MBSE building blocks

Ansys interoperable MBSE building blocks

Advantages of Coupling Ansys’ SPDM Solutions with PLM Systems

While the complexity of designing and building nuclear fusion power plants threatens to extend timelines and delay schedules, time waits for no one. PLM is not enough, even though PLM tools are prevalent, because they were developed with a focus on computer-aided design (CAD), not simulation. Enterprises that recognize the power of simulation are not maximizing their potential because they rely on legacy PLM systems. That’s why the fundamental need to stay ahead now requires a fundamental change in how engineered systems are designed, developed, tested, and maintained. It is undesirable for an enterprise to find itself in a position where its success may be impaired, cost overruns are commonplace, and the performance of the system is less than what it should be.

AI Advances Fusion Innovation 

Digital engineering ecosystem

Digital engineering ecosystem

Integrating comprehensive tool suites with artificial intelligence and machine learning (AI/ML) and digital twins makes innovation more accessible, enabling optimized design throughout the plant life cycle. Combining physics-based simulation with AI-driven analytics and generative design empowers researchers to explore more design possibilities smarter and faster than ever. In addition, Ansys AI tools were designed for ease of use, no coding or data science expertise required. Users simply upload their data, select desired outputs, and use generative AI models to improve the design. This empowers plant designers to explore complex design spaces intelligently, efficiently, and quickly, even without having deep AI experience.  

System Safety, Reliability, and Software Development

Ansys enables model-based safety and reliability analysis capabilities to various safety domains with Ansys medini analyze system-oriented safety analysis software.
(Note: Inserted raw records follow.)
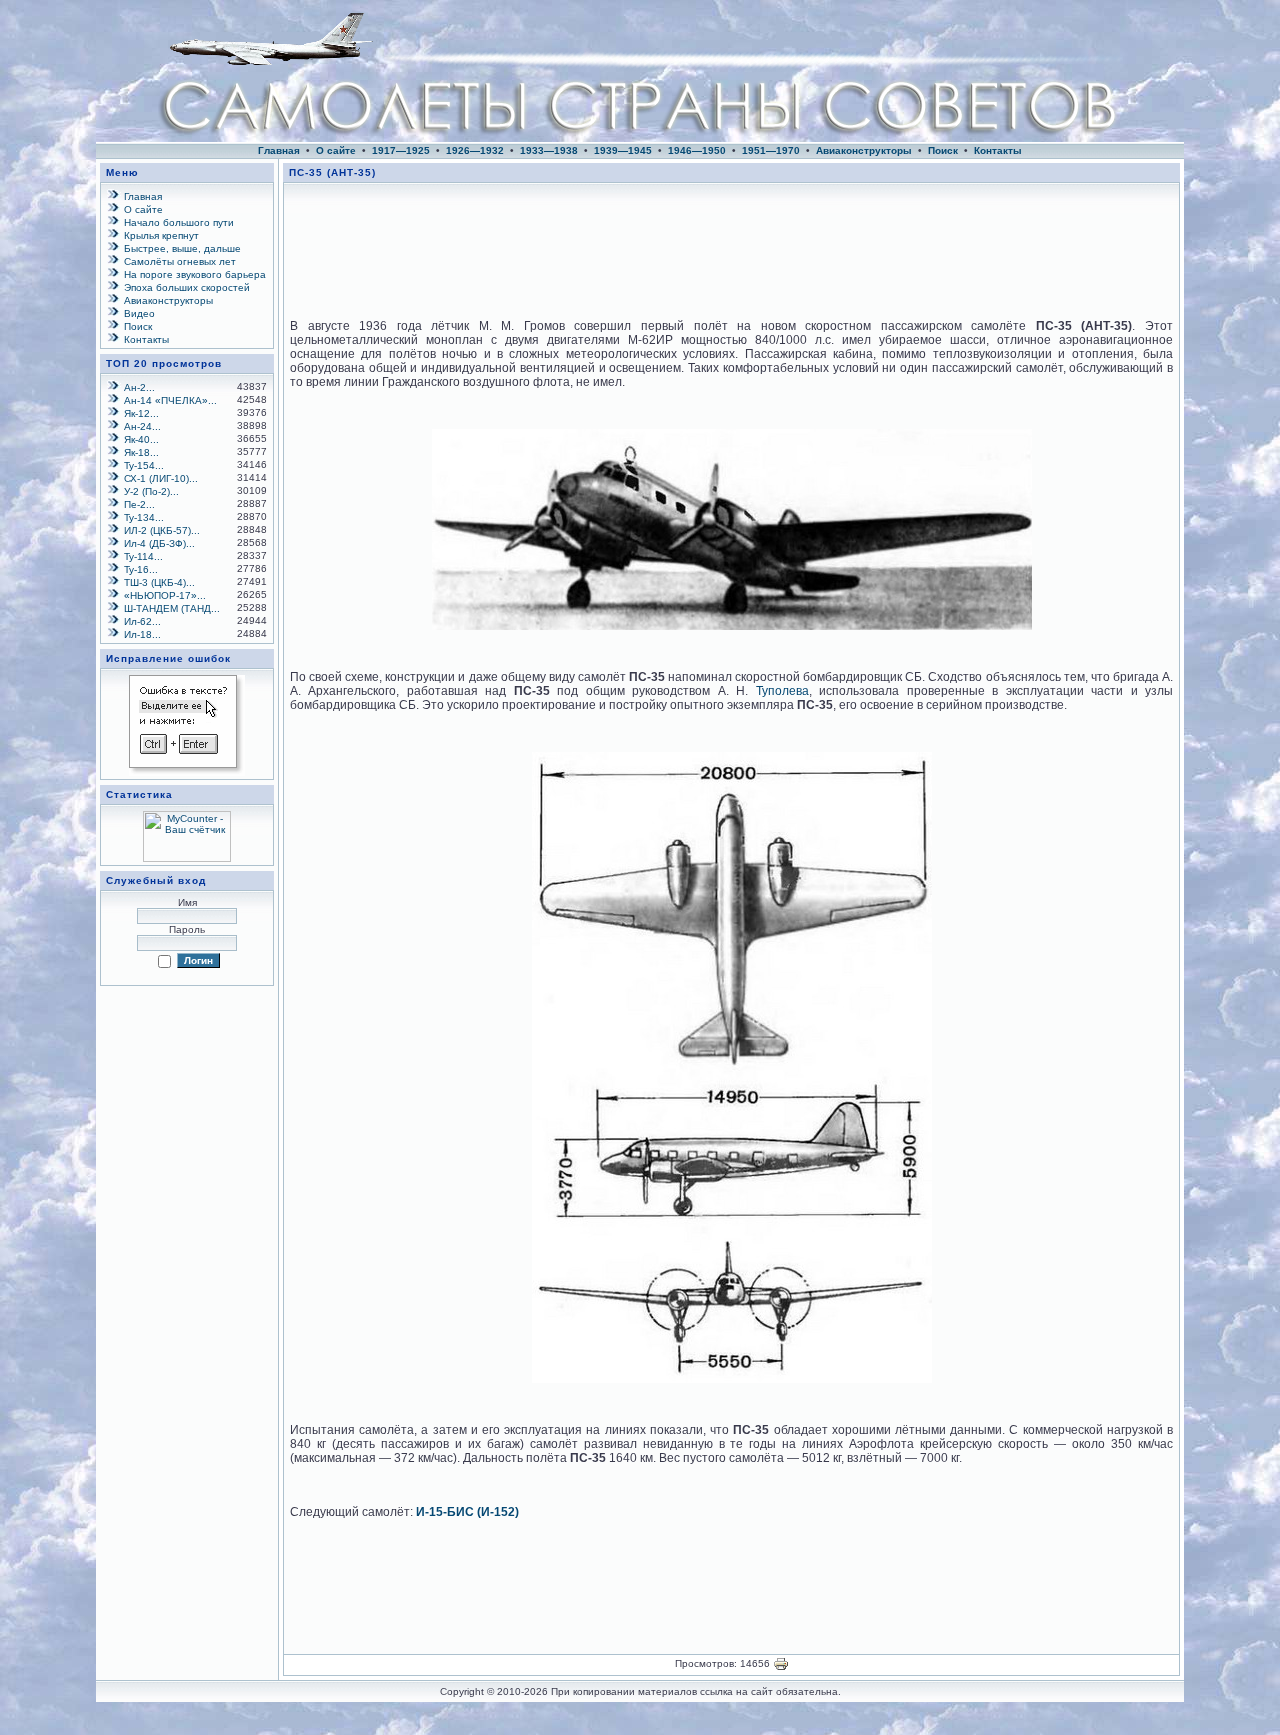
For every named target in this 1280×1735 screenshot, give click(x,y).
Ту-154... (144, 465)
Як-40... (141, 439)
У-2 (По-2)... (151, 491)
Ansys also supports model-based development of embedded safety-critical software applications, with consideration for efficiency and qualification standards across different domains, including nuclear instrumentation and controls.

System safety reliability software development

System safety and reliability software development

Investing in the Future of Fusion

Public and private companies around the world have invested in fusion research and are demonstrating that fusion is increasingly within reach. Collaboration across academia, national laboratories, and private industry accelerates progress and reduces duplication of effort. In this context, simulation serves as a bridge between theory, experimentation, and practical engineering solutions.

Despite significant advances, engineering hurdles, material limitations, and the need for integrated system testing, fusion remains a long-term endeavor. However, simulation helps overcome these obstacles efficiently. Virtual prototyping, risk assessment, and system optimization enable engineers to make informed decisions, prioritize experimental validation, and focus resources on the most promising approaches.

The race toward establishing nuclear fusion power plants to be practical and commercially viable is as much an engineering challenge as it is a scientific one. While plasma physics and reactor concepts capture headlines, real progress often comes from the meticulous work of modeling, simulation, and design refinement. Simulation enables engineers to explore extreme conditions safely, optimize complex systems, and accelerate innovation in ways that were previously unimaginable. Ansys digital engineering solutions enable seamless workflows, driving operational excellence, reducing uncertainty and cost, and ensuring compliance with stringent safety standards. We help de-risk complex projects and fast-track the development of advanced technologies, empowering customers to scale confidently in safety-critical environments.